"In a time of Covid-19, climate change and catastrophe, having a baby is an act of radical hope." - Tom Whyman, "Why, Despite Everything, You Should Have Kids (if You Want Them)", New York Times, April 13, 2021
I work with a lovely young woman who has two young girls, one only four months old. We met yesterday to discuss changes in the onboarding process, and she confessed that though she knew the world was a mess, she couldn't look at the news. My co-worker's biggest goal is to get her baby to transition from breastfeeding to a bottle before she can come back to work full-time. Having faced this same issue with my oldest (twenty years ago), I could sympathize. What are headlines when your child won't eat?
In a rare moment of frustration she asked, "What are we even doing, having children, when the world is like this?" A profound question, not only in the time of COVID. Those of us in mid-life who were following the climate crisis twenty or thirty years ago asked the same question before we had our children, and the situation has not gotten better.
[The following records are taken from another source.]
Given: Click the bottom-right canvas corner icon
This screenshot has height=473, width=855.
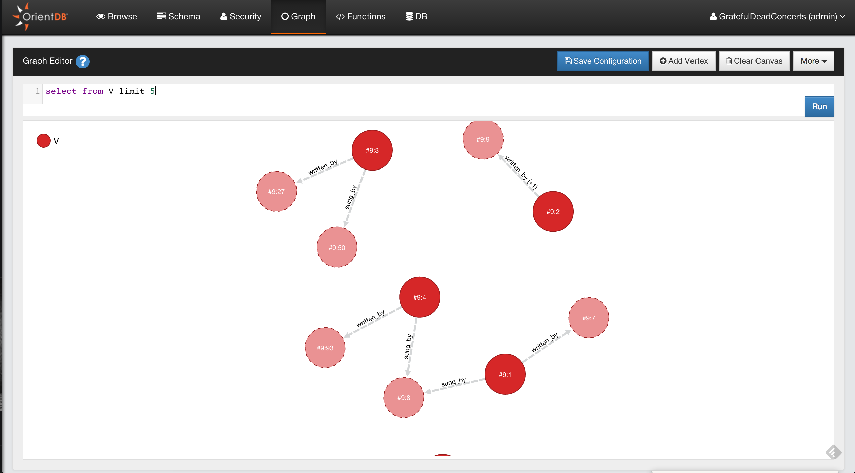Looking at the screenshot, I should pyautogui.click(x=833, y=452).
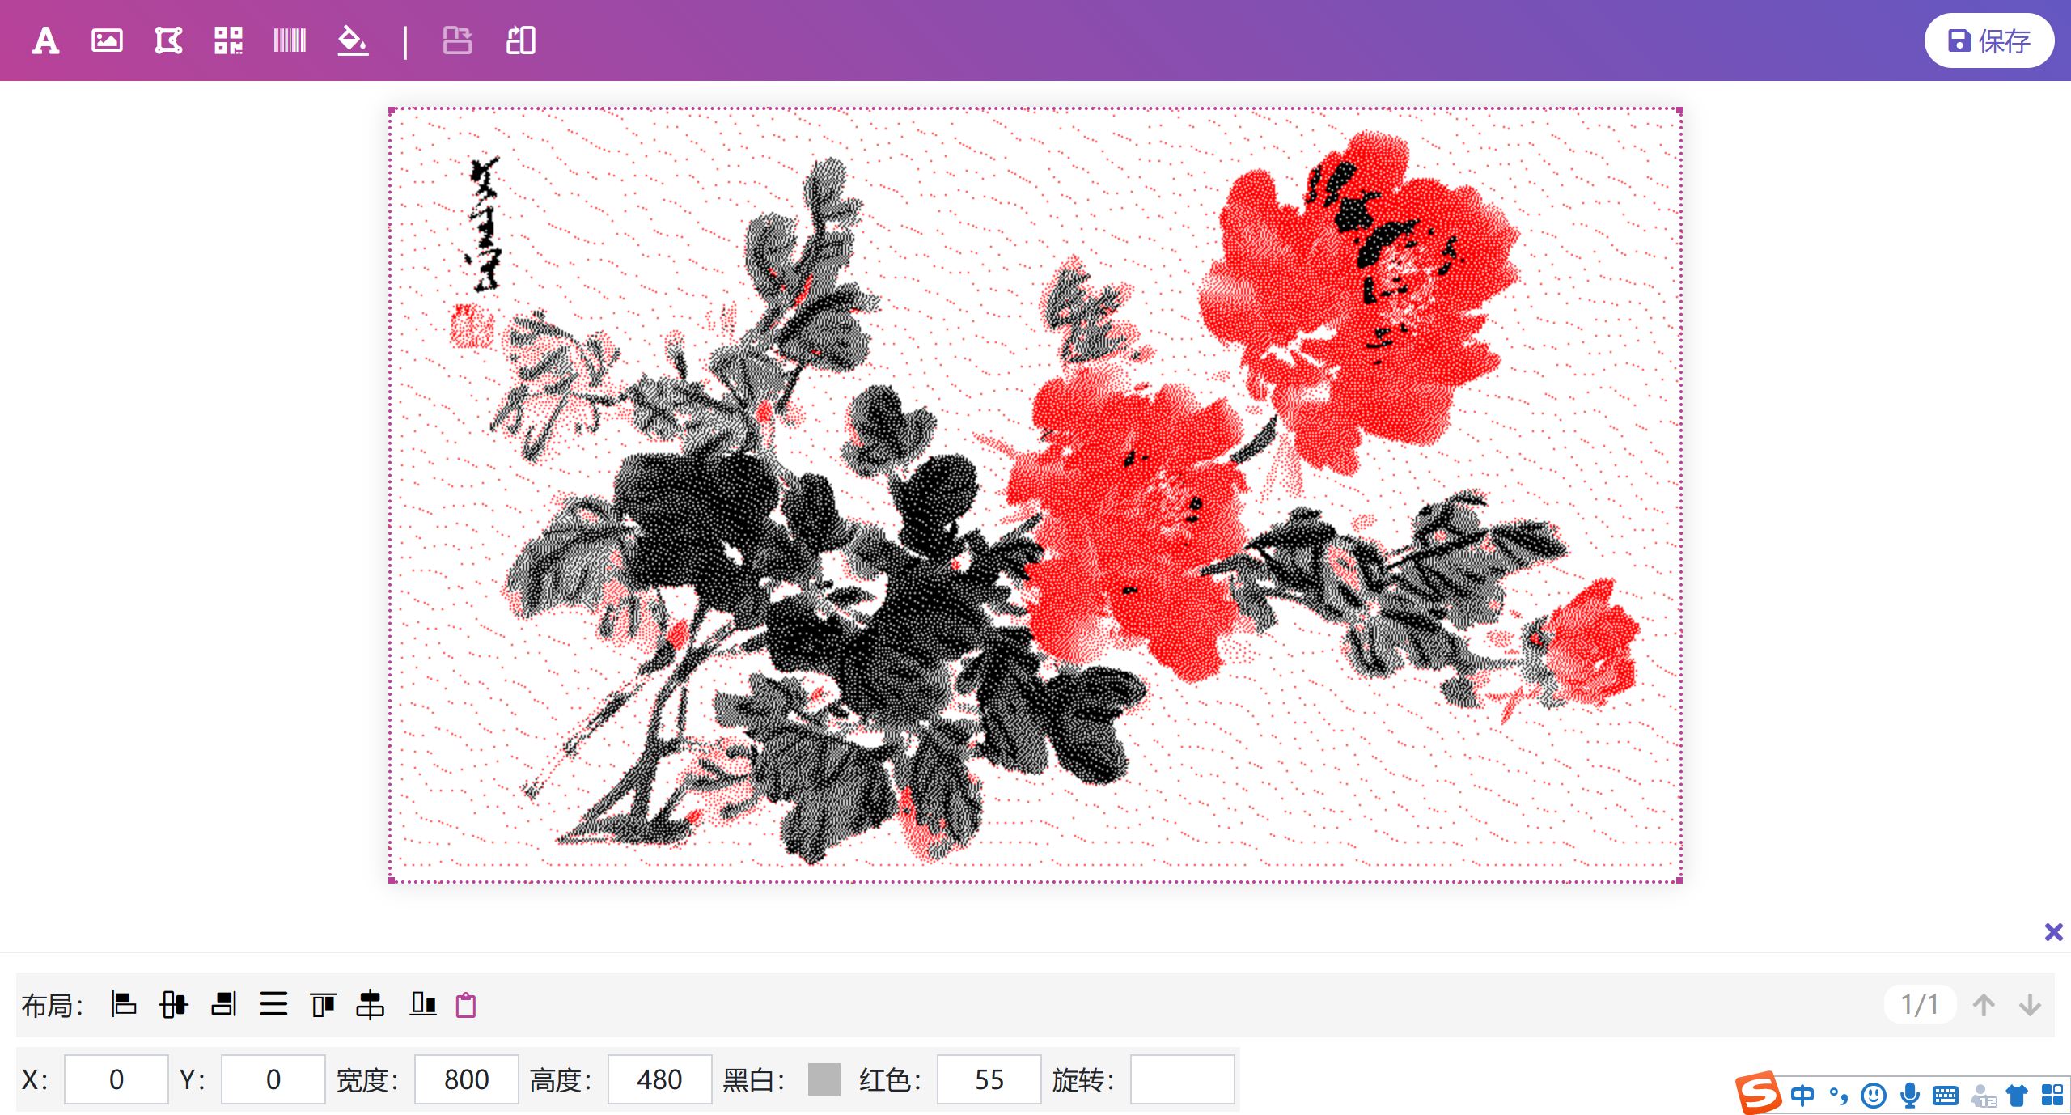2071x1115 pixels.
Task: Select the text (A) tool
Action: (44, 40)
In 2000, before we conceived our oldest child, I asked my mentor in Environmental Studies if I should follow the dictates of my biological clock (loudly ticking), given what we knew then about global warming and its devastating potential effects. He pondered the question, a single man with a step-daughter whom he loved. I'll never forget what Frank told me: "It's an act of hope, it forces you to work hard for a better society, a better world. When you have children, you have skin in the game."
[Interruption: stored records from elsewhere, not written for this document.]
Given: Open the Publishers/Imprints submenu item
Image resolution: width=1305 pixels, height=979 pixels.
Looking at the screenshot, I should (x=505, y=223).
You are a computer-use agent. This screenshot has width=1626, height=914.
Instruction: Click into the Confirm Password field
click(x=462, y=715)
Parents do have skin in the game, as we fight for a more just society, a functioning democracy, an environment that will continue to support life in future generations. I only have twenty-five or thirty years left on the planet if I'm lucky, and I confess that if I didn't have children, I might be tempted to give up the fight. Certainly I would have spent a lot more time in bed during the past pandemic year.
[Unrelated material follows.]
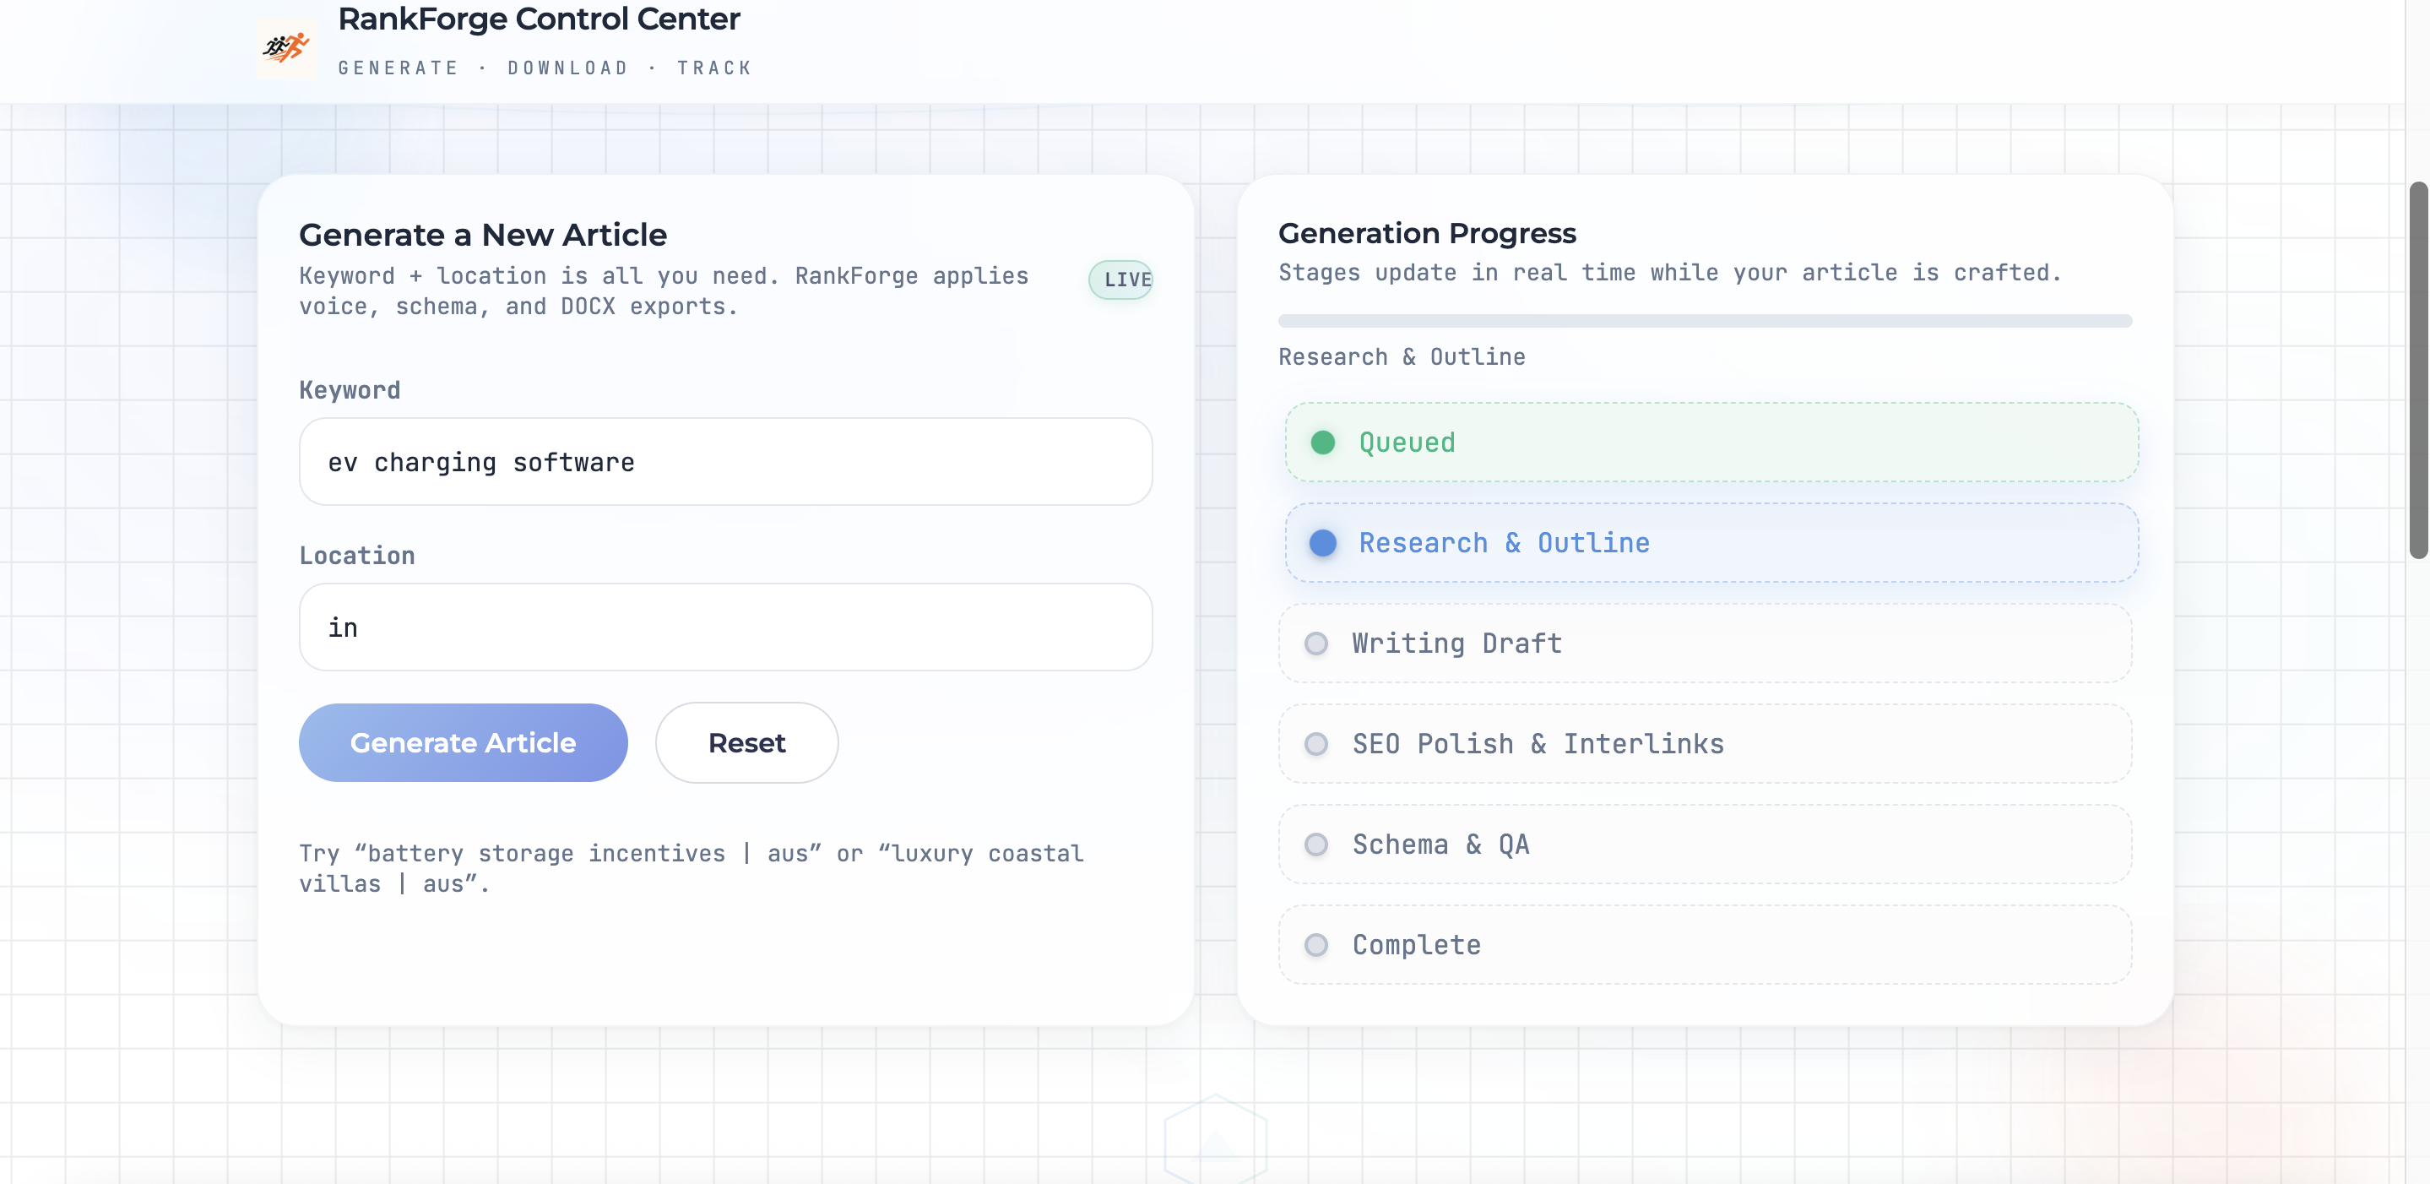
Task: Click the Generation Progress heading
Action: pos(1426,233)
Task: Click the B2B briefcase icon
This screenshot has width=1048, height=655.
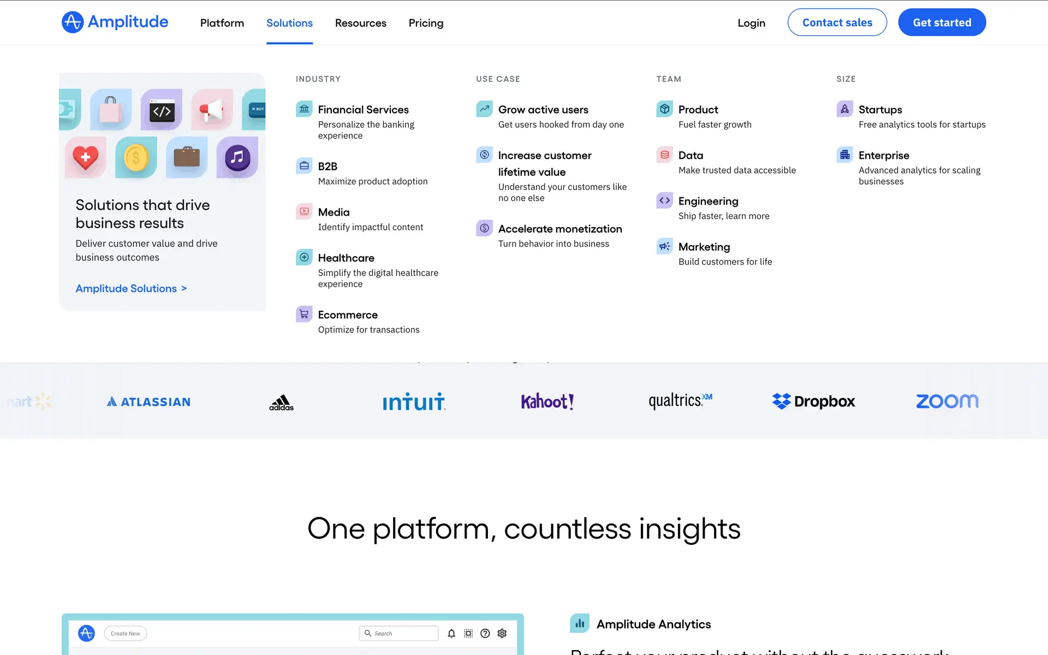Action: (x=304, y=166)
This mindset, a personal failing, not a global truth, helps me to understand Tom Whyman's position that having a baby continues to be an act of radical hope. It's not for everyone and I applaud those who can fight for a more just world on the basis of their own moral imperatives. Personally, the three young faces at my kitchen table provide deep motivation for my work on climate change, for our personal choices in terms of solar panels and food, and for getting up out of bed each day with a positive attitude. We do not know the future, and something - someone - great may lead us into a better place that, for now, we can't yet see.